Pourquoi une telle ambition a-t-elle avorté à Marseille ?
Il y a une réalité économique implacable qui écrase l'OM depuis plusieurs saisons : le gap financier avec le PSG s'est creusé année après année. Alors que Paris dépense 800 millions d'euros sur le marché depuis 2017, Marseille navigue entre l'austérité et les tentatives de coup de génie. Les périodes fastes du mercato olympien remontent à 2020-2021, quand l'arrivée de Jorge Sampaoli avait créé une dynamique. Quelques renforts bien ciblés, un entraîneur à poigne, et paf : l'OM remonte sur le podium de la Ligue 1. Mais c'était fugace.
Benatia lui-même a hérité d'une structure fragilisée quand il a pris ses fonctions. Pablo Longoria était déjà aux commandes du recrutement, créant une forme de condominium qui tue toute vision à long terme. Vous avez deux cerveaux, deux stratégies, deux visions du foot. Le résultat ? Vous n'en avez aucune. Les investissements deviennent désordonnés. Regardez la liste des recrutements depuis 2022 : Sanson, Henrique, Gigot, puis Harit, Greenwood... Certains ont marqué, d'autres ont disparu dans les oubliettes. L'absence de fil rouge est criante.
Et puis il y a l'argent. L'OM n'a pas celui du PSG, certes, mais il a surtout un problème de gouvernance. Les décisions se prennent à plusieurs niveaux : le propriétaire Frank McCourt, la direction générale, la direction sportive. Trop de cuisines, trop de portes. Un joueur du calibre que Benatia tentait d'attirer veut garanties, stabilité, projet crédible. Or, Marseille ne peut offrir aucune de ces trois choses de manière certaine. Voilà pourquoi les meilleurs dossiers s'effondrent.
Qu'est-ce que cet aveu dit sur la gestion de l'OM aujourd'hui ?
Ce qui frappe, c'est que Benatia ne cache pas son jeu. Il aurait pu rester silencieux, laisser passer, oublier cette période marseillaise. Non. Il en parle à un média italien, probablement pour se justifier auprès de son environnement à la Juventus, montrer qu'il a des ambitions et qu'il sait les décrire. C'est aussi un message envers Marseille : j'ai eu des idées, elles n'ont pas pu se matérialiser à cause de vous, pas à cause de moi.
Aujourd'hui, l'OM reste enlisé dans cette problématique de gouvernance. Roberto De Zerbi arrive avec un crédit sympathique, une aura de coach de talent et d'expérience. Mais sans une véritable autorité sportive au-dessus de lui, capable de lui livrer les outils qu'il demande, on reproduira le même schéma. De Zerbi demandera un latéral droit de classe, on lui trouvera un bon professionnel brésilien en devenir. Il voudra un milieu créatif, on lui proposera un jeune prospect parisien. Pas mal, sympa, mais pas l'arme absolue.
Le confession de Benatia, c'est aussi celle d'un homme qui a compris : on ne construit pas un projet collectif en solo. Vous pouvez être le meilleur recruteur du monde, si en face vous n'avez pas un entraîneur qui partage votre vision et une direction qui vous fait confiance, vous échouez. À la Juventus, il y a Thiago Motta qui est arrivé avec une philosophie claire.

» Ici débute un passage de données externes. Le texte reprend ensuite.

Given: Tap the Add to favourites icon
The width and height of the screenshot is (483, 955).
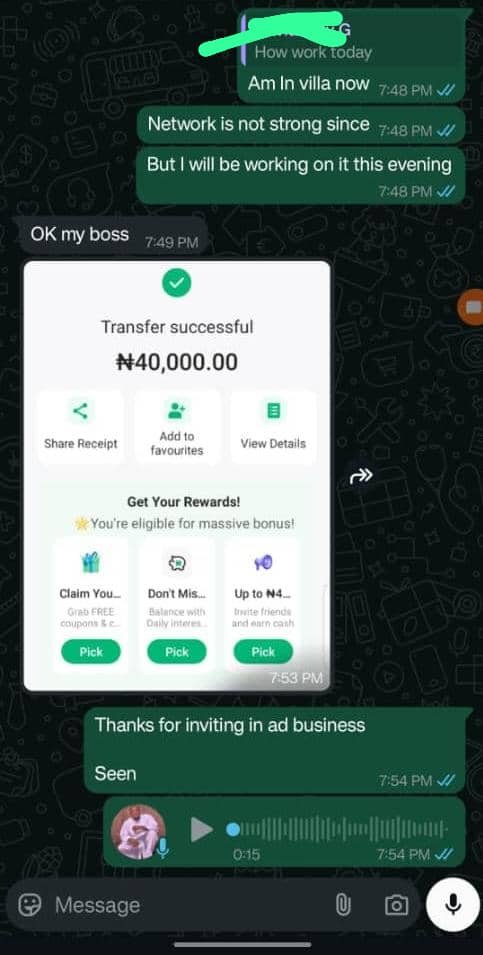Looking at the screenshot, I should 177,411.
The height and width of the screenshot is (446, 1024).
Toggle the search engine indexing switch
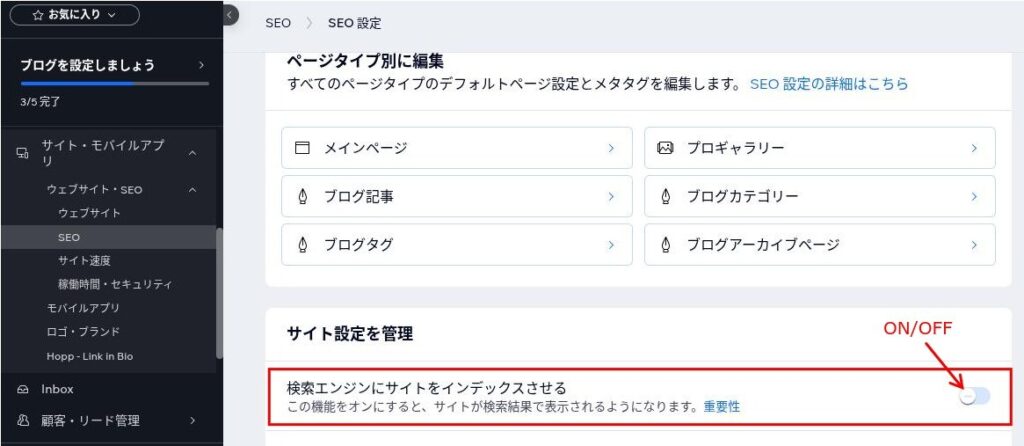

Il y a une tradition de stabilité. Pas de chamailleries publiques, pas de trois stratégies différentes qui se tamponnent.

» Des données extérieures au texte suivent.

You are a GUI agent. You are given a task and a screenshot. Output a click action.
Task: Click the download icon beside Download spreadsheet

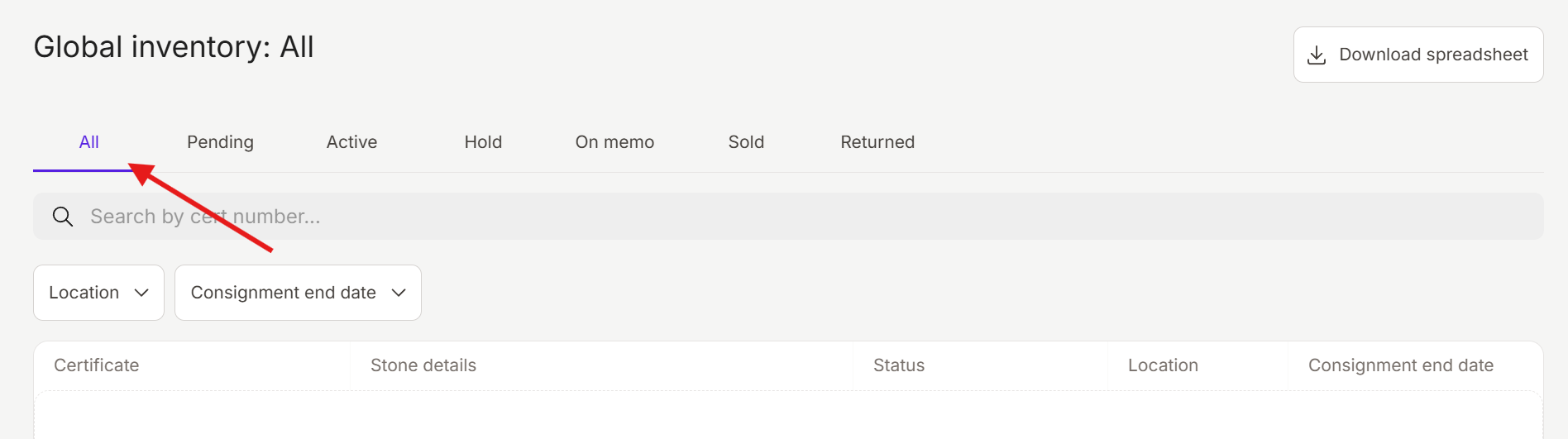pyautogui.click(x=1317, y=55)
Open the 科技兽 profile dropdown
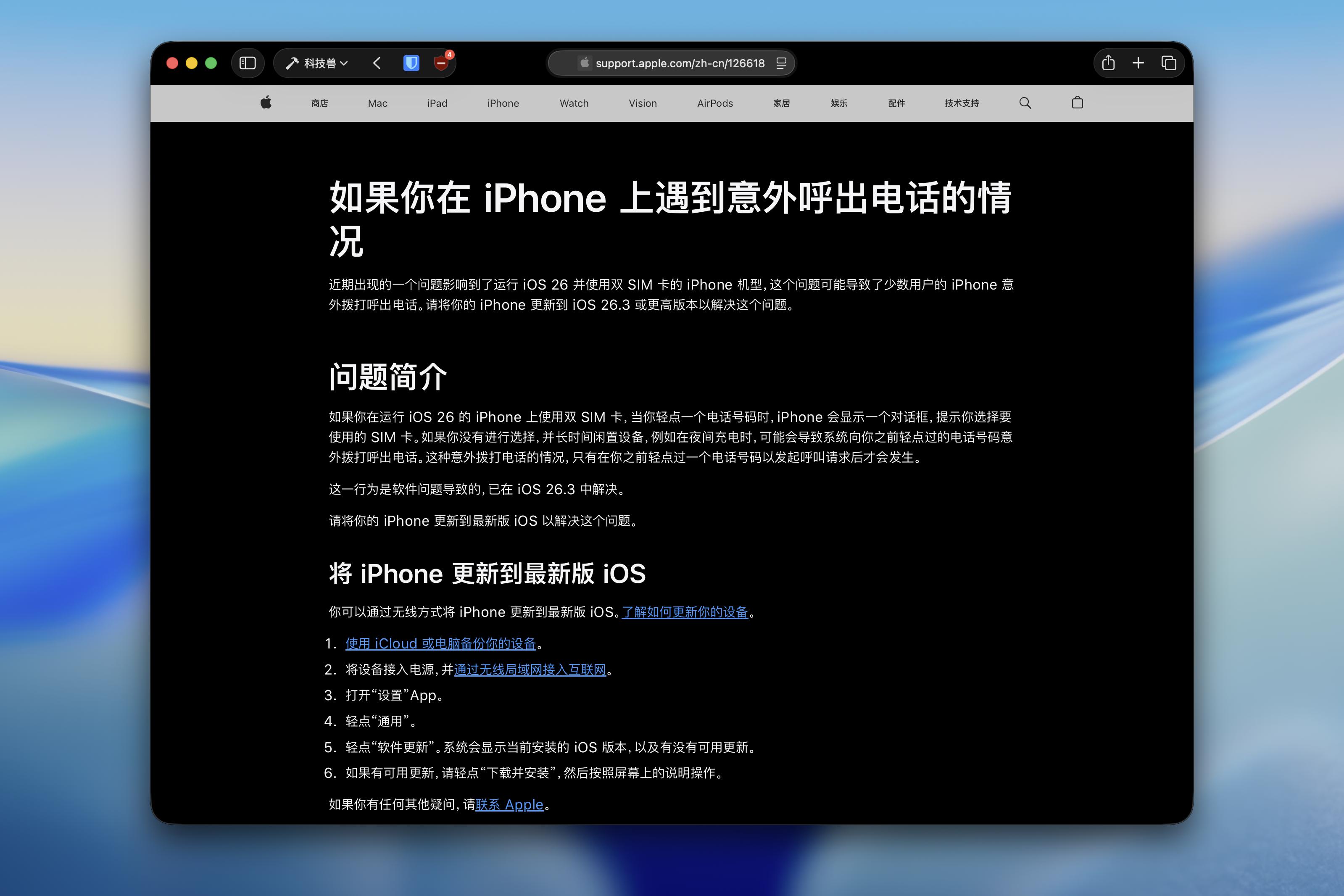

Quel futur pour l'OM sans cette recrue manquée ?
Marseille continue d'avancer malgré ces coups manqués. L'effectif actuel n'est pas dépourvu de talents. Greenwood, quand il décide de jouer, peut faire basculer une rencontre. Kondogbia a des ressources. Mais entre avoir du talent et construire une armada compétitive, il y a un gouffre. Celui que Benatia tentait de franchir et que l'OM peine encore à franchir.

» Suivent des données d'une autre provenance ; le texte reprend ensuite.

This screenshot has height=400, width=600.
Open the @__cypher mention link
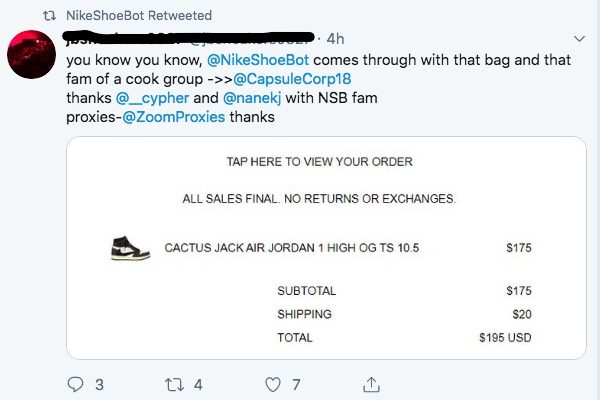(x=151, y=98)
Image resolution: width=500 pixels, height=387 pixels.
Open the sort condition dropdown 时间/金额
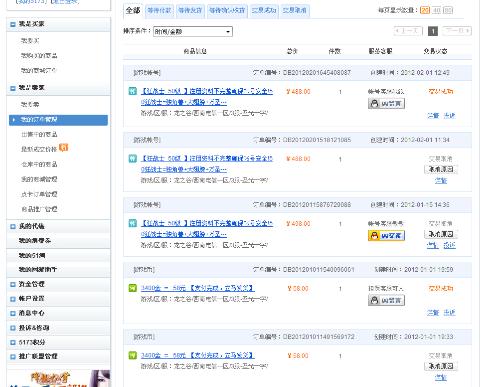tap(193, 32)
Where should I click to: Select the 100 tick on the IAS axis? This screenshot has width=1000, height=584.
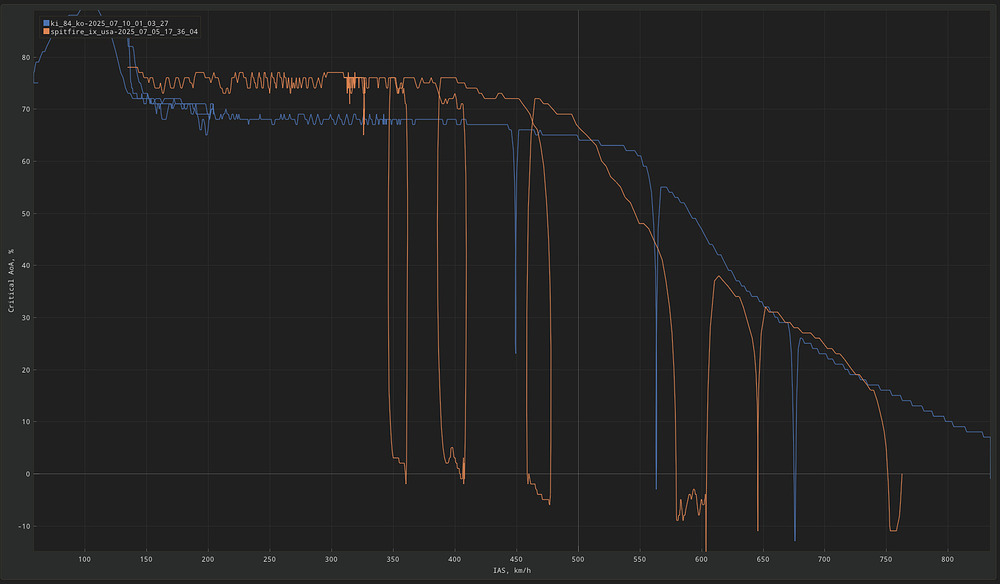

La vraie question n'est pas tant de savoir quel joueur Benatia aurait pu recruter. C'est plutôt d'identifier qui, demain, aura assez de pouvoir et de légitimité pour imposer une vision sans compromis. De Zerbi peut être ce homme. Mais pour cela, l'OM devra lui donner les clés, vraiment les clés. Pas une direction sportive qui contredit ses choix, pas un propriétaire qui doute à chaque difficulté. C'est cette cohérence qui a manqué à Benatia. C'est elle aussi qui manque à Marseille.